L’émigration médicale: une fuite des cerveaux problématique pour l’Algérie

L’émigration médicale: une fuite des cerveaux problématique pour l’Algérie

Le Conseil de l’ordre des médecins français vient de donner des chiffres qui font du bruit en Algérie. Selon ces informations, la France compte plusieurs milliers de médecins qui ont passé leur diplôme dans ce pays du Maghreb. Ces chiffres posent des questions sur le système de santé algérien et cette émigration de personnes ultra-formées ne va pas sans poser de problèmes pour Alger.

«Actuellement, le tableau de l’Ordre recense 58.441 (médecins) nés dans un pays européen ou extra-européen; ce qui représente 20,1% de l’ensemble des médecins inscrits au tableau de l’Ordre en 2017 (290.974 inscrits). Soit une hausse de 0,5 point par rapport à 2007 (19,6%). 43,1% de ces médecins sont de nationalité française et 29% sont naturalisés français. Les origines géographiques: 41,8% sont nés au « Petit Maghreb », ce qui fait référence à l’Algérie au Maroc et à la Tunisie», selon les chiffres du Conseil National de l’ordre des Médecins français. Lequel précise qu’«au total 24% de ces médecins viennent d’Algérie».

Difficile d’être très précis sur les chiffres qui divergent d’une source à l’autre et en fonction des dates et catégories comptabilisées. Mais ce qui est sûr, c’est que la France emploie de nombreux médecins venus d’Afrique du Nord et d’Algérie en particulier, et que ce phénomène n’est pas nouveau. En Algérie, l’information a été reprise, notamment par TSA. Les réseaux sociaux ont donné de l’écho à ces chiffres, qui montrent un certain exode des cerveaux, mettant en lumière des problèmes de la société algérienne, à travers les manques de son système de santé.

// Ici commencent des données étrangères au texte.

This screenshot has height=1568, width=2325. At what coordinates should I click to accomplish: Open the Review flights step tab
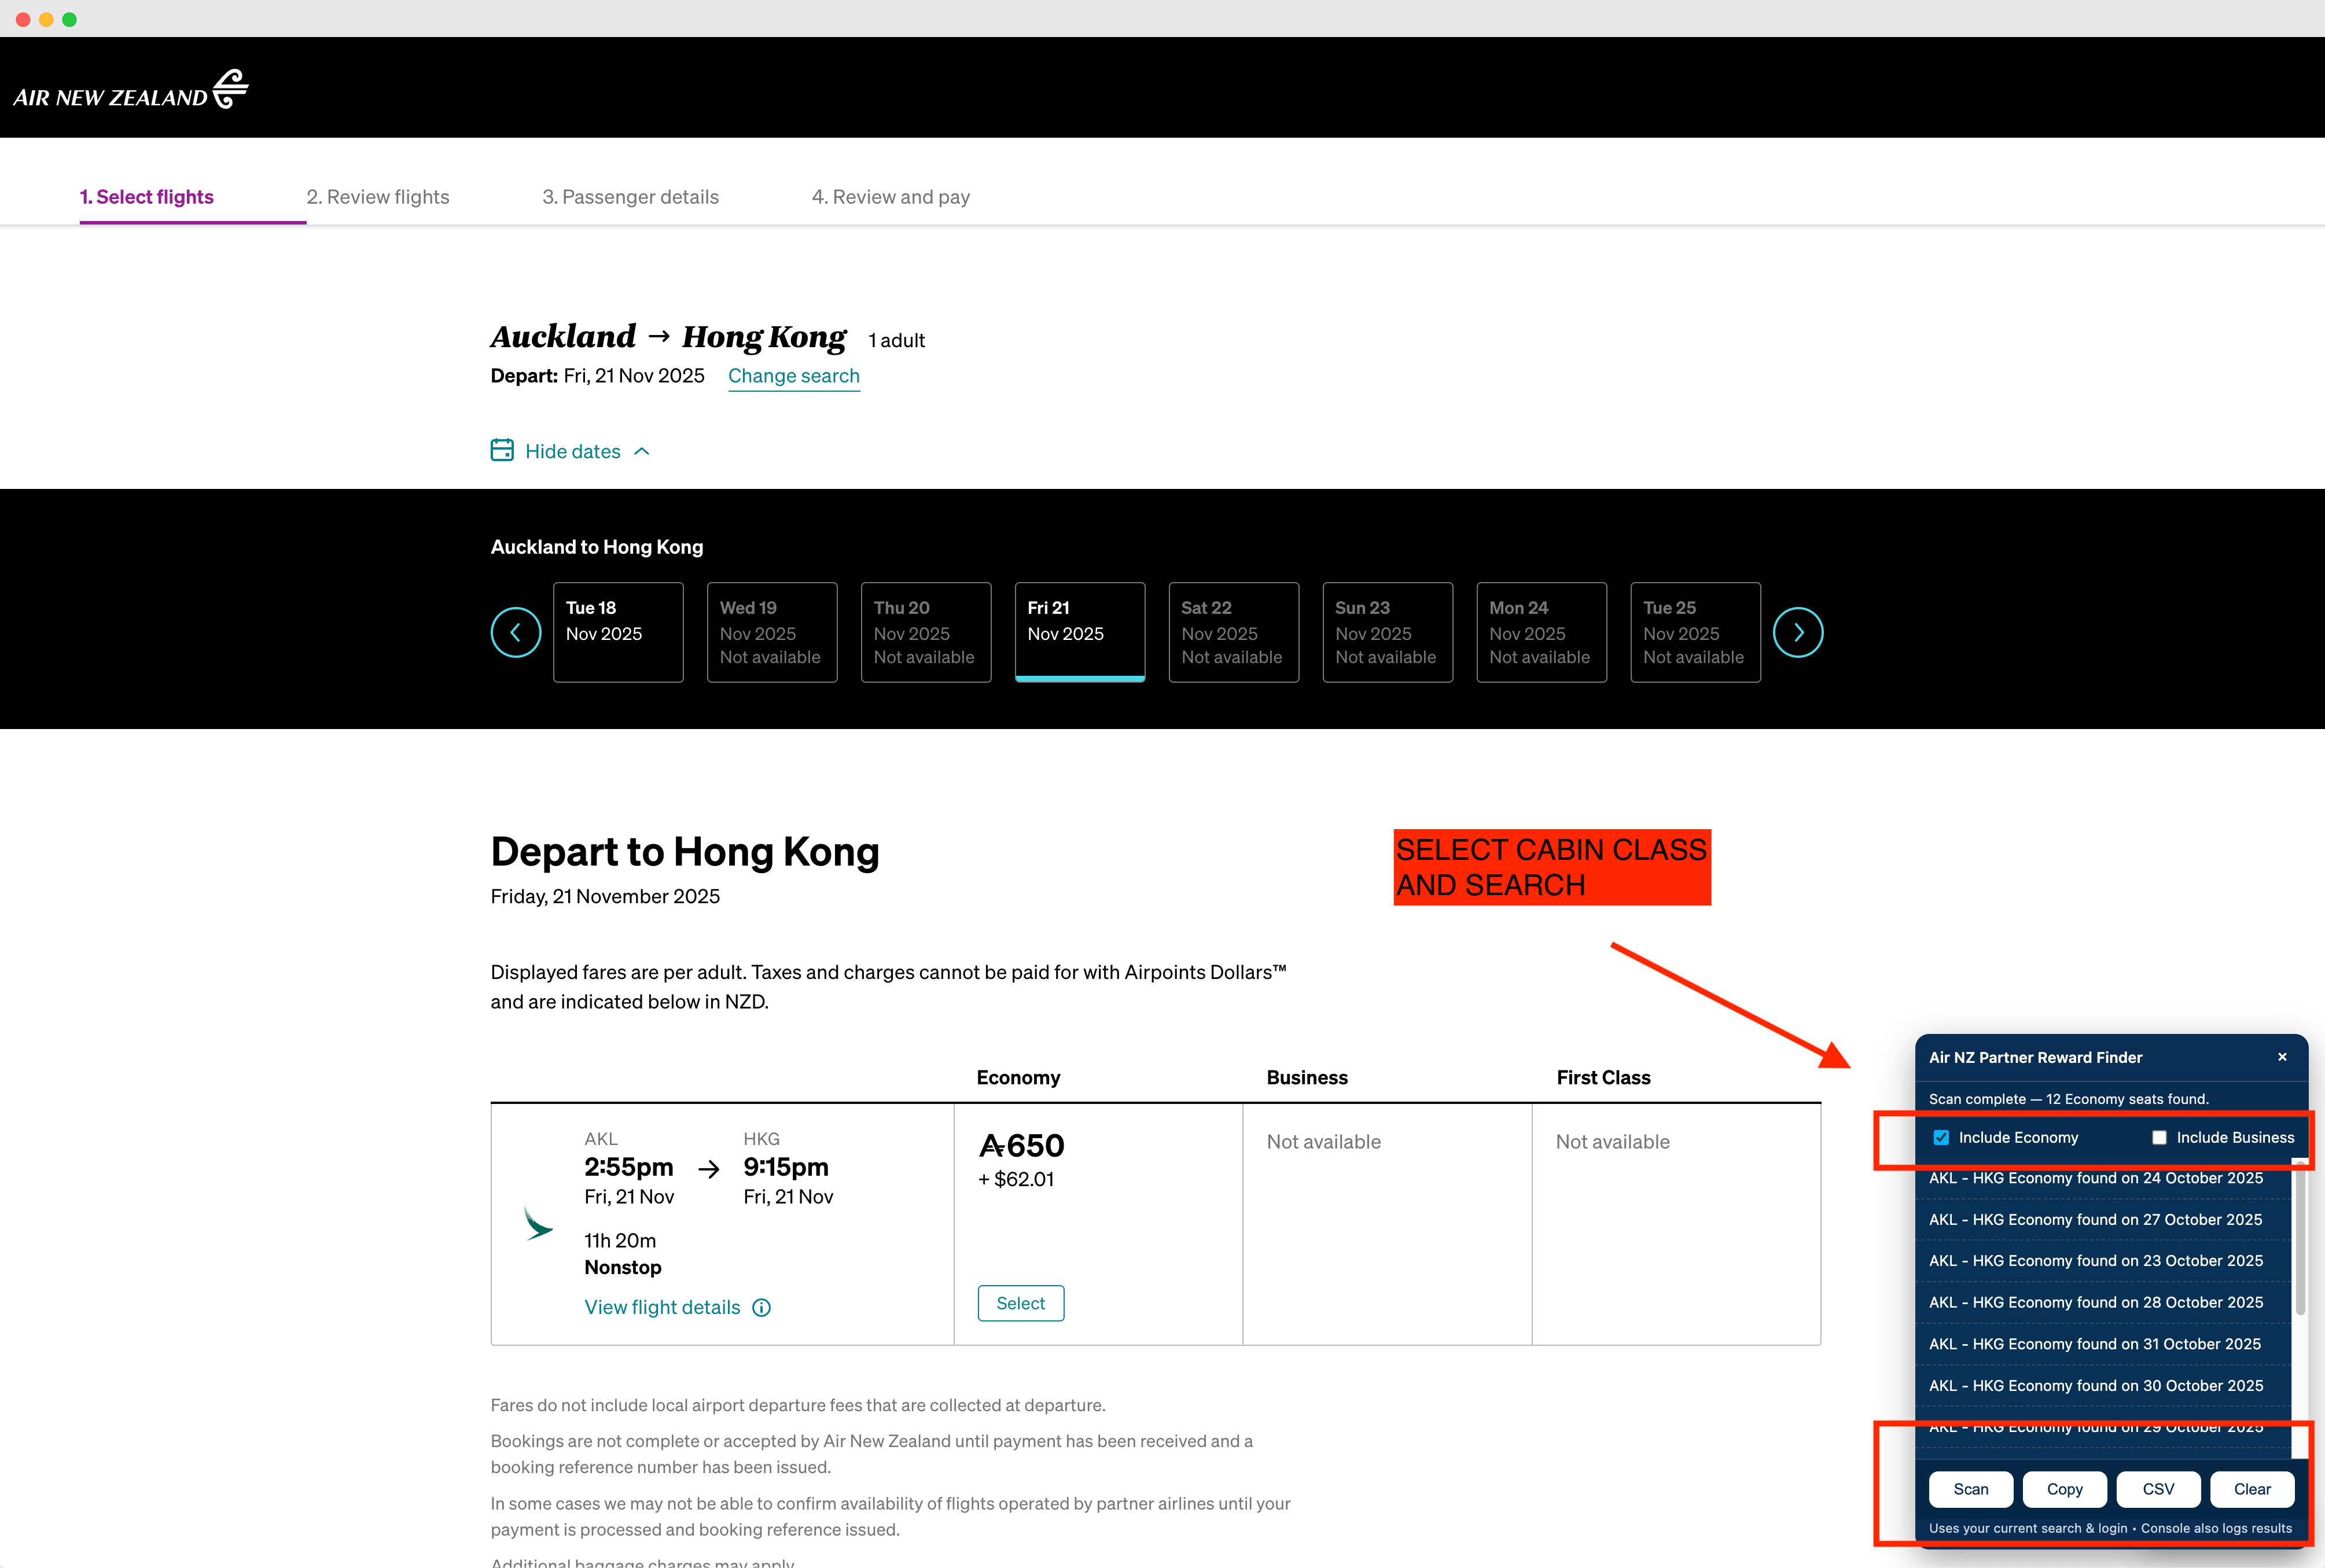[x=377, y=197]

En Algérie, les débats sur cette question ne sont pas nouveaux. De nombreux responsables ont attiré l’attention sur ce phénomène qui a un coût important pour le pays. En témoignent, les propos de Mohamed Yousli, président du Syndicat National des praticiens de santé publique algérien.

Un coût de 40 milliards?

Pour le patron de l’Ordre des médecins algériens, Mohamed Bekkat Berkani, «c’est inadmissible que l’Algérie continue à former (des médecins) et que ce soit les pays étrangers qui en profitent!» Pour lui, «cet exode menace la pérennité de notre système de santé. L’Algérie a perdu des milliers de médecins hautement qualifiés et expérimentés ces dernières années qui sont partis en France. Sans compter ceux qui ont choisi d’autres destinations comme le Canada, la Grande-Bretagne ou encore le Moyen-Orient», affirme le journal L’Expression. Il estime que cette hémorragie de «praticiens et chercheurs vers d’autres pays, tels le Canada ou des Emirats arabes unis a, entre 1996 et 2006, coûté à l’Algérie environ 40 milliards de dollars».

Ce phénomène traduit un malaise dans le monde médical algérien. Un symptôme des difficultés que connaît l’Algérie en général et la médecine en particulier. Certes, les pays plus pauvres ont toujours vu une partie de leurs cadres partir vers les pays plus favorisés. Mais l’importance du phénomène peut aussi traduire un malaise plus général.

Le journal El Watan donne un aperçu des difficultés du milieu de la santé. «Départ massif des radiologues spécialistes, pannes récurrentes des machines (scanners, échographes, IRM) et difficulté dans l’acquisition et la réparation de ces appareils, les hôpitaux publics peinent à prendre en charge le flux de patients arrivant chaque année. Une partie du forfait hôpital avancé par les caisses de Sécurité sociale ne bénéficie pas aux patients qui déboursent de leur poche pour effectuer leurs examens dans le privé.»

Cet été, une affaire a symbolisé dramatiquement les difficultés de la santé publique en Algérie. «Début août, dans la région de Djelfa, à 300 kilomètres de la capitale, une femme meurt alors qu’elle vient accoucher. Révélée par la presse, qui affirme que trois hôpitaux ont refusé de prendre en charge la jeune femme, l’affaire fait beaucoup de bruit», rapporte Le Matindz, Ce drame, dans lequel un médecin avait été condamné, a mis en lumière les lourdeurs et les contradictions du système de santé. Et l’attitude du pouvoir dans cette affaire n’a sans doute pas aidé à motiver les docteurs algériens.